Casey, Toomey accentuate the positive at Philly forum
The big question after last week’s midterm elections is: Will President Obama and a Republican Congress work together? Or will the Washington logjam stay in place?
“Breaking the gridlock” was the theme of a talk between Pennsylvania U.S. Sens. Bob Casey, a Democrat, and Pat Toomey, a Republican, which took place as part of a fundraiser in Philadelphia for the government watchdog group Committee of Seventy.
Toomey said that Democrats and Republicans could end the stalemate by starting small.

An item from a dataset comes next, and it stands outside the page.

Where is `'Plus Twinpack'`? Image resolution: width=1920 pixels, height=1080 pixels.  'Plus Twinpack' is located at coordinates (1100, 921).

“Let’s start with modest things we can agree on. Let’s approve the Keystone Pipeline … let’s repeal the medical device tax. Let’s exempt small banks from the Dodd-Frank regulations that never should have applied to them in the first place,” he said. “Let’s start having some successes, and then let’s build on that. Sometimes I think success begets success.”
Casey, meanwhile, said members of Congress can encourage bipartisanship by being less “categorical.”
“Try not to be categorical to the extent that you can. Try not to be ideological,” he said. “You can criticize one element of the president’s strategy on ISIS without saying some of the things that some people have said about … that he doesn’t care about national security.”
Toomey also said he and Casey work across the aisle more than some might think.
“Whenever there’s a disagreement, it’s in the news,” he said. “But we’ve worked together and gotten 10 judges confirmed to the federal bench when there have been vacancies. That is a slow and painstaking, but really important process, and it’s worked very, very well in my view.”
Steve Highsmith, an anchor for PHL17, moderated the conversation.